How to Ease the Pain

The Childrens Foundation“A day without laughter is a day wasted.”  Charlie Chaplin

I love this photo of the Clown Doctors at The Childrens Foundation

Life can be a struggle for the best of us.  Years ago, while auditing a Masters Hypnosis Class, every student had grown-up in a different culture or country, (e.g. Asian, Greek, Canadian, etc.) Despite our differences, when we were asked to do an in-depth analysis of our belief systems, at the core of everyone’s belief about themselves, they all felt same thing, “I’m not good enough.”

In my case, Hypnosis, Channeling, and Full Immersion into Spirit have healed a ton of emotional baggage.  So, these days,  I feel good, enjoy life, and pretty much accept myself for who I am, which helps me to view challenges as either growth opportunities or situational comedies.  When I stopped taking everything so seriously, I began to find humour in adversity.  Tensions released, energies shifted, and smiles appeared on peoples’ faces, which made for a brighter day!

== Record excerpts ==
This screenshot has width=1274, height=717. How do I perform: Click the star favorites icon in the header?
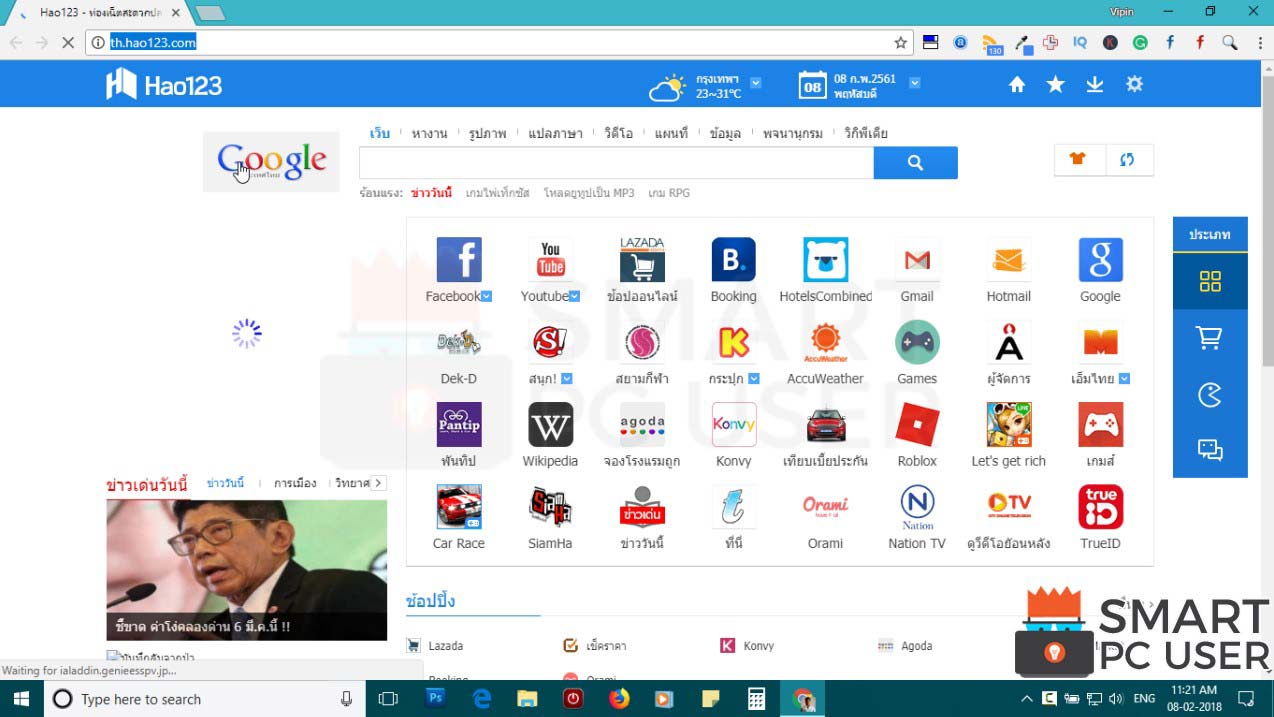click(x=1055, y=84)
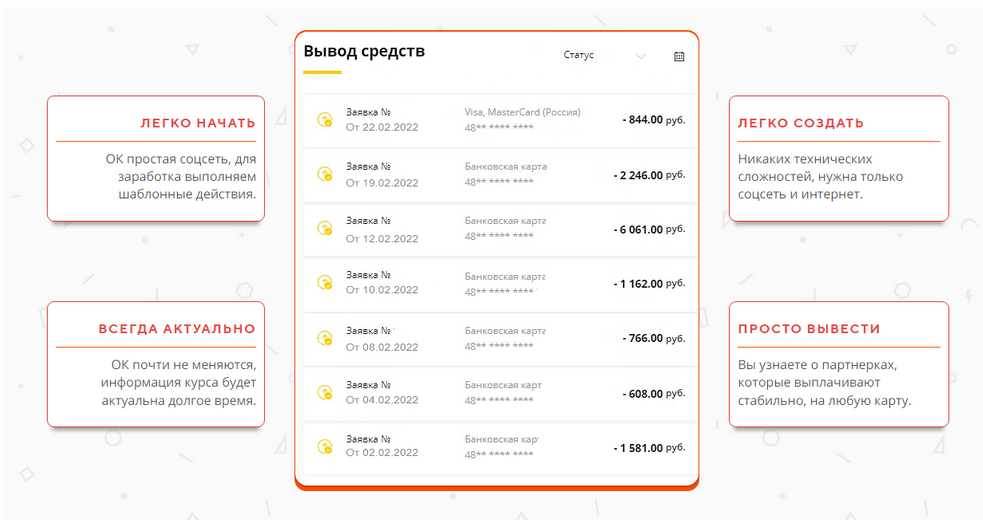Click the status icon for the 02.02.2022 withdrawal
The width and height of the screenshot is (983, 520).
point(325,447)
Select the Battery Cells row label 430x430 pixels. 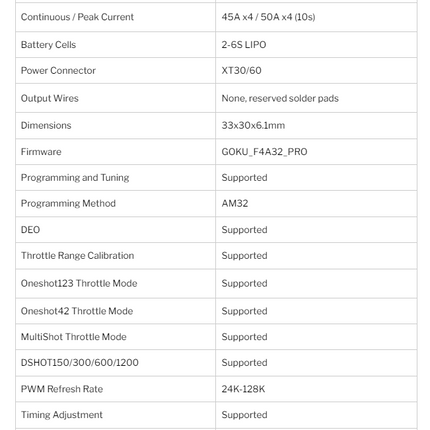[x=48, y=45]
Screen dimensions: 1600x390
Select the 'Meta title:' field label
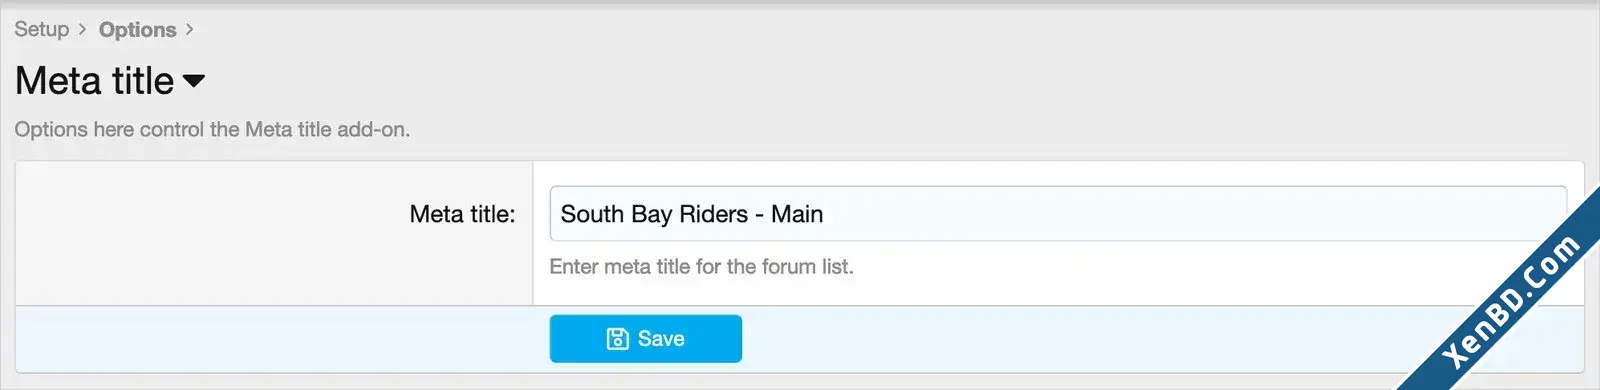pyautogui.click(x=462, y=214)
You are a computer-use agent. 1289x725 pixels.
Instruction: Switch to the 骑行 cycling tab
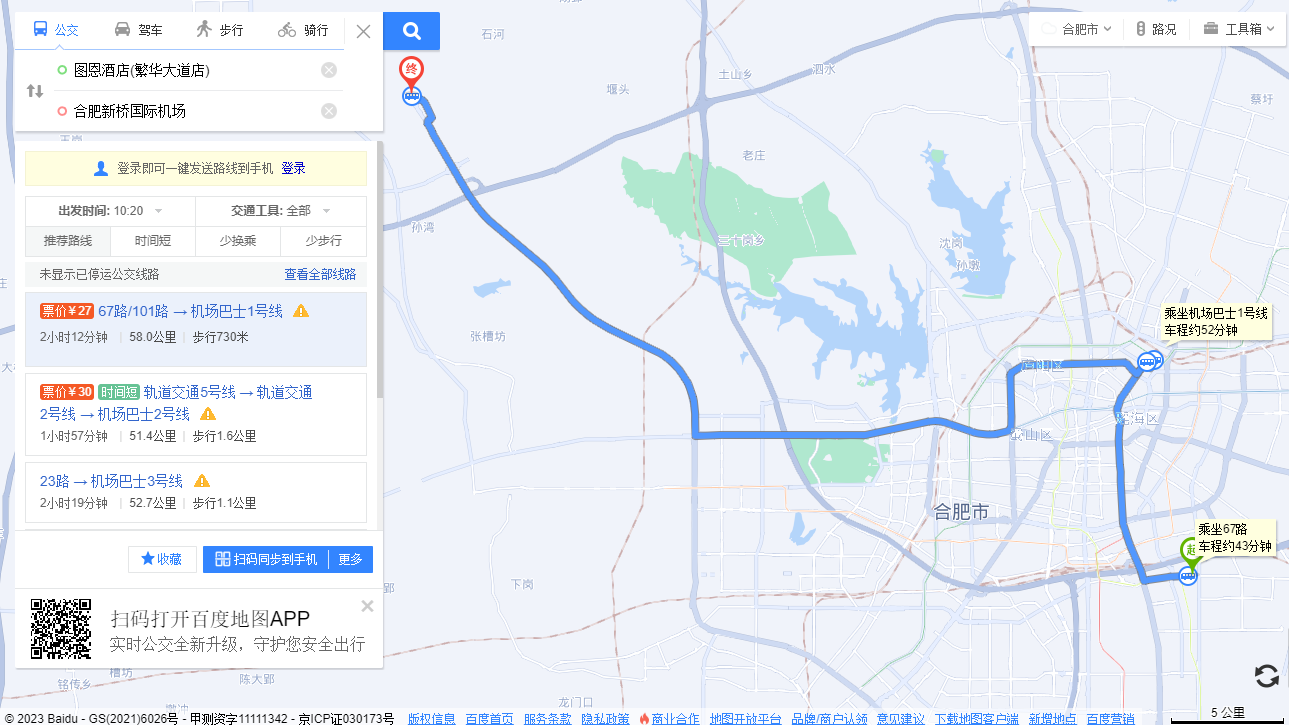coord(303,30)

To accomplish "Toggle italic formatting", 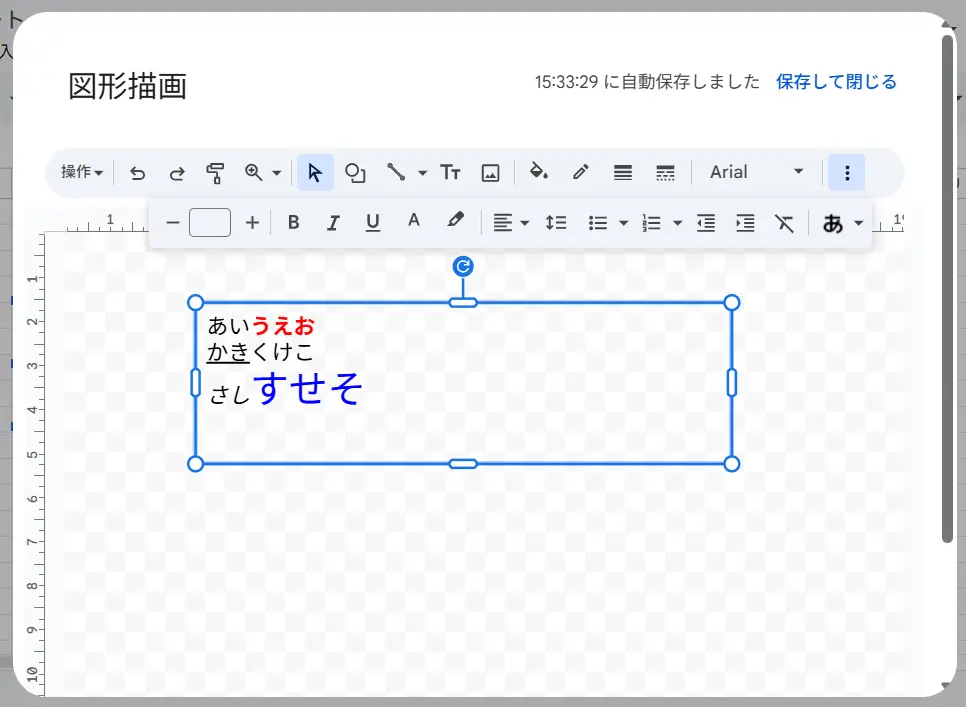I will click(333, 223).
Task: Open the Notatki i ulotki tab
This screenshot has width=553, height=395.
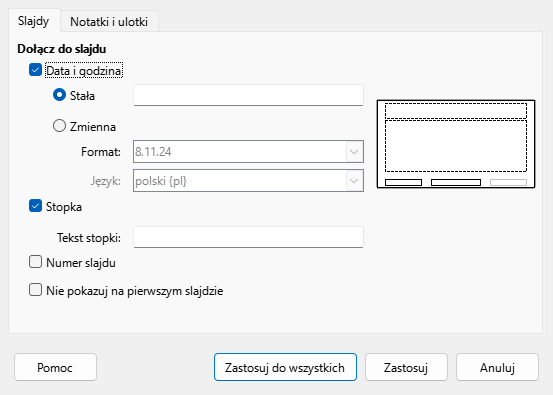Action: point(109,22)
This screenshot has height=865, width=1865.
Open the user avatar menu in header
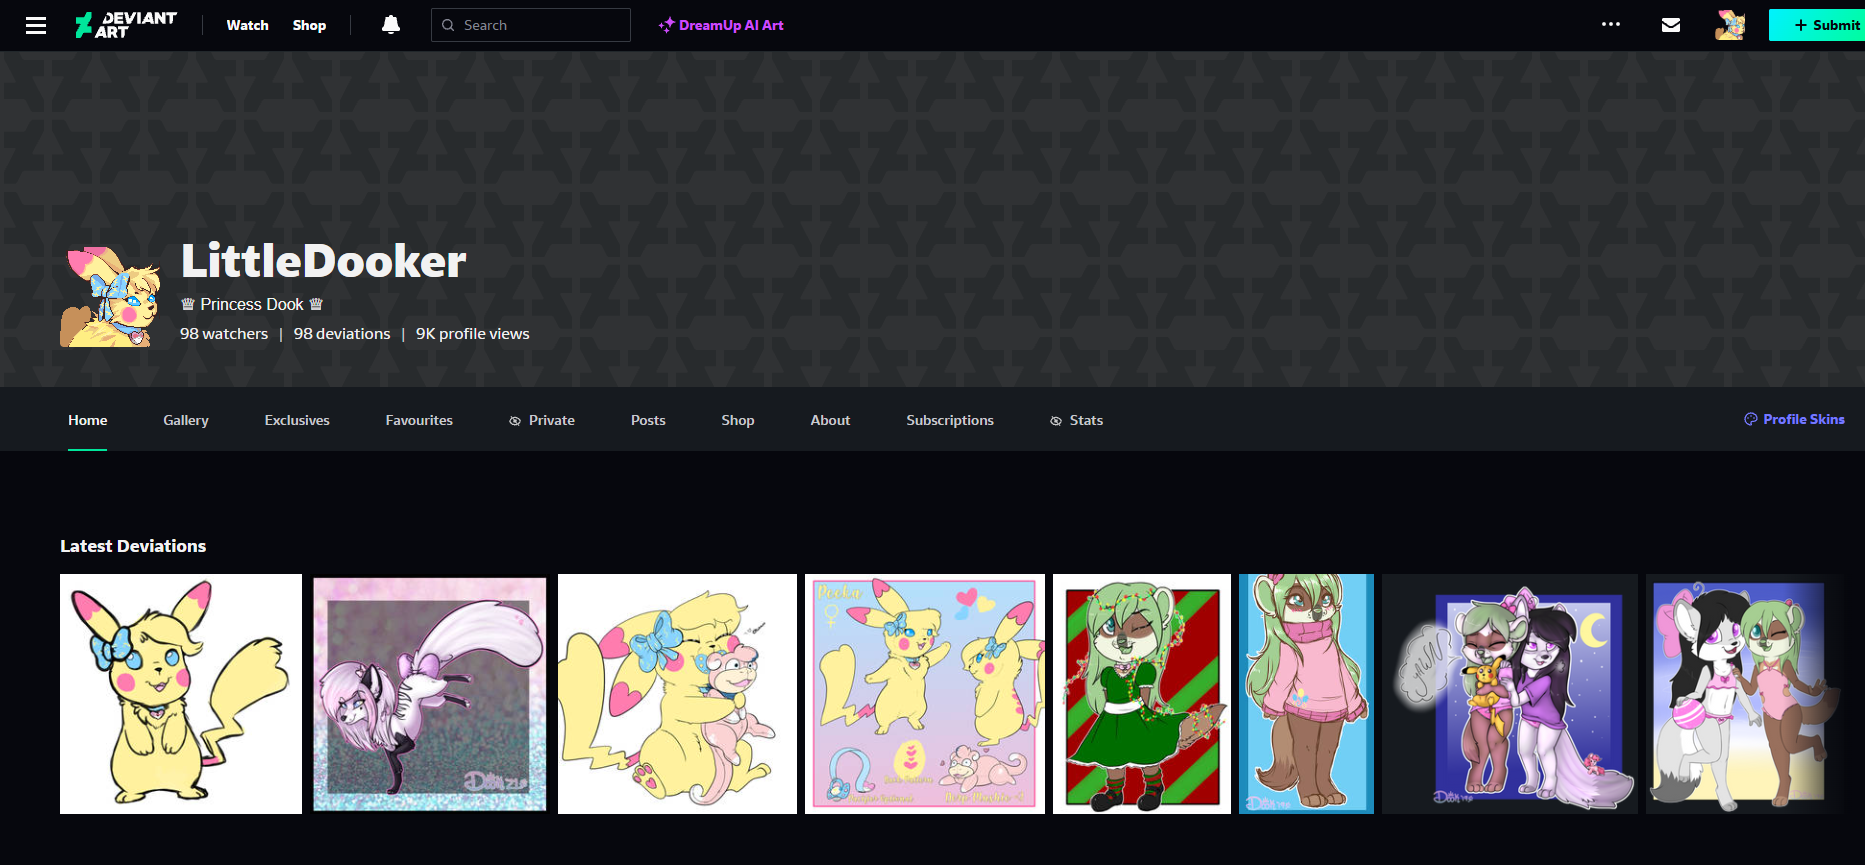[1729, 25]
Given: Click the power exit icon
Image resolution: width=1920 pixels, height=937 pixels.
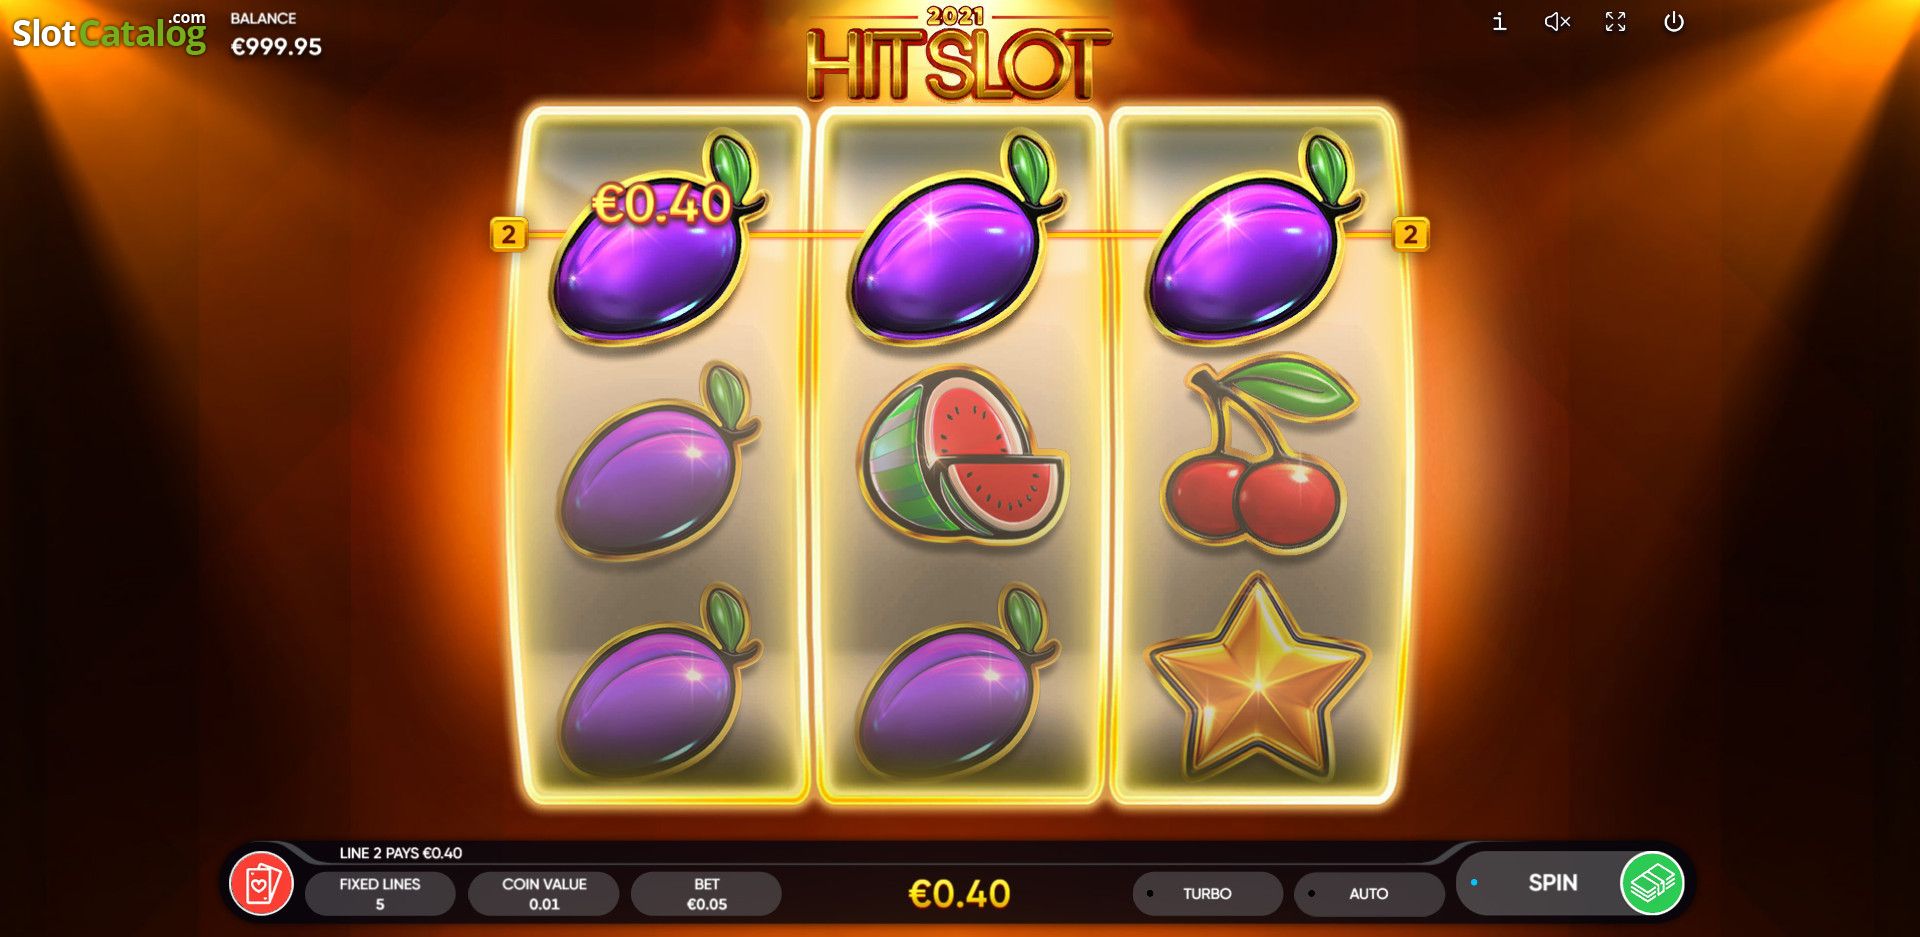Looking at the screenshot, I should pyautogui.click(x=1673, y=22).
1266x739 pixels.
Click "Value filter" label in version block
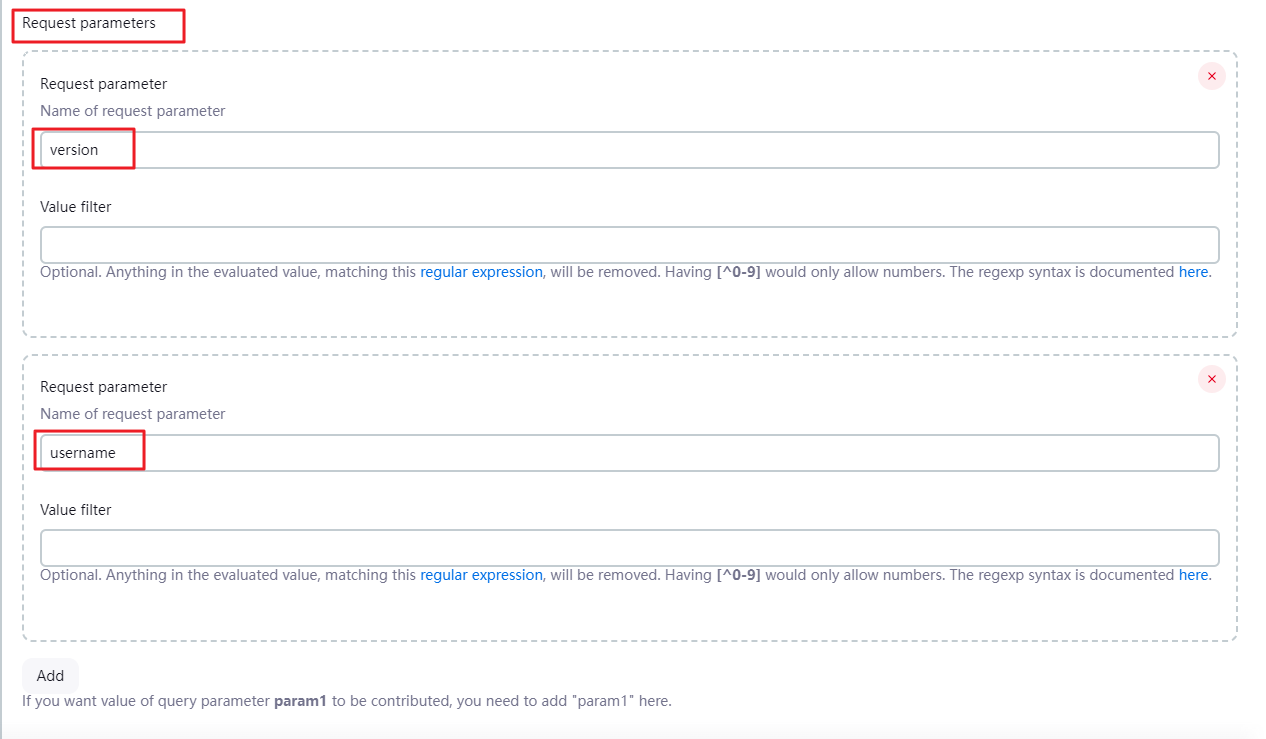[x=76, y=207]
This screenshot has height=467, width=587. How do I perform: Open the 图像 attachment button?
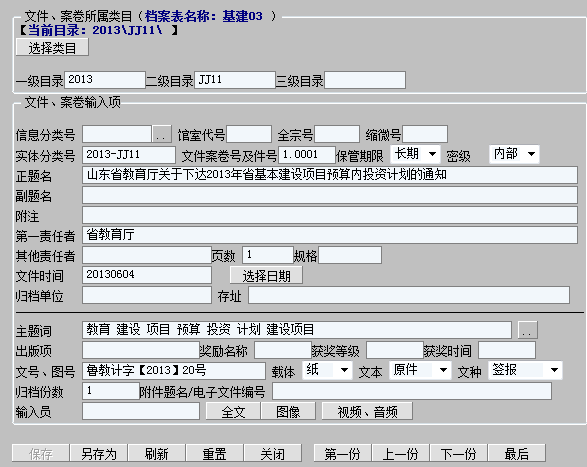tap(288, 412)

== Complete the following ==
A) Answer these from the How to Ease the Pain post:
(i) Who is credited with the quotation at the top?
(ii) What kind of class was the writer auditing years ago?
(iii) Which three things does the writer say healed a ton of emotional baggage?
B) Return the part of the How to Ease the Pain post that starts at the words "In my case, Hypnosis, Channeling, and" and ends after "a brighter day!", word for word.
C) Resume the How to Ease the Pain post after its last sentence, keeping its first-person voice.

== Answers provided ==
A)
(i) Charlie Chaplin
(ii) A Masters Hypnosis Class
(iii) Hypnosis, Channeling, and Full Immersion into Spirit

B)
In my case, Hypnosis, Channeling, and Full Immersion into Spirit have healed a ton of emotional baggage.  So, these days,  I feel good, enjoy life, and pretty much accept myself for who I am, which helps me to view challenges as either growth opportunities or situational comedies.  When I stopped taking everything so seriously, I began to find humour in adversity.  Tensions released, energies shifted, and smiles appeared on peoples’ faces, which made for a brighter day!

C)
Yesterday, I was at a hospital for routine blood tests and the nurse had difficulty extracting any blood because of my super-small veins.

When it comes to giving blood and blood tests, I quickly become a human pin-cushion.  Over the years, both nurses and doctors have struggled to find any veins large enough to work with.  It’s sometimes been very painful when they’ve slapped my wrists until they ached, or jabbed needles all over my arms, without any success.

Yesterday, the nurse was quite worried about hurting me, so I made an effort to put her mind at ease by saying, “Don’t worry.  I’m used to it.  Do whatever it takes to find blood.  Yes, try the other arm.  No?  That didn’t work?  How about going back to the first arm?  Any luck?  No?  How about the wrist?”

To distract myself from the pain, I kept blithering-on mindlessly, “Well, I know there’s blood in there.  I’ve seen it before!  When I think about it, small veins are a good thing!  I’ll never bleed-out.  Well, I might bleed-out, but it will be a very slow death, which would allow a lot of time for reflection…”

She started laughing, which made me laugh at my own morbid sense of humour, which made for a fun morning at the hospital.  Go figure!

Everything’s an opportunity, for heightened awareness,  growth, and comedy!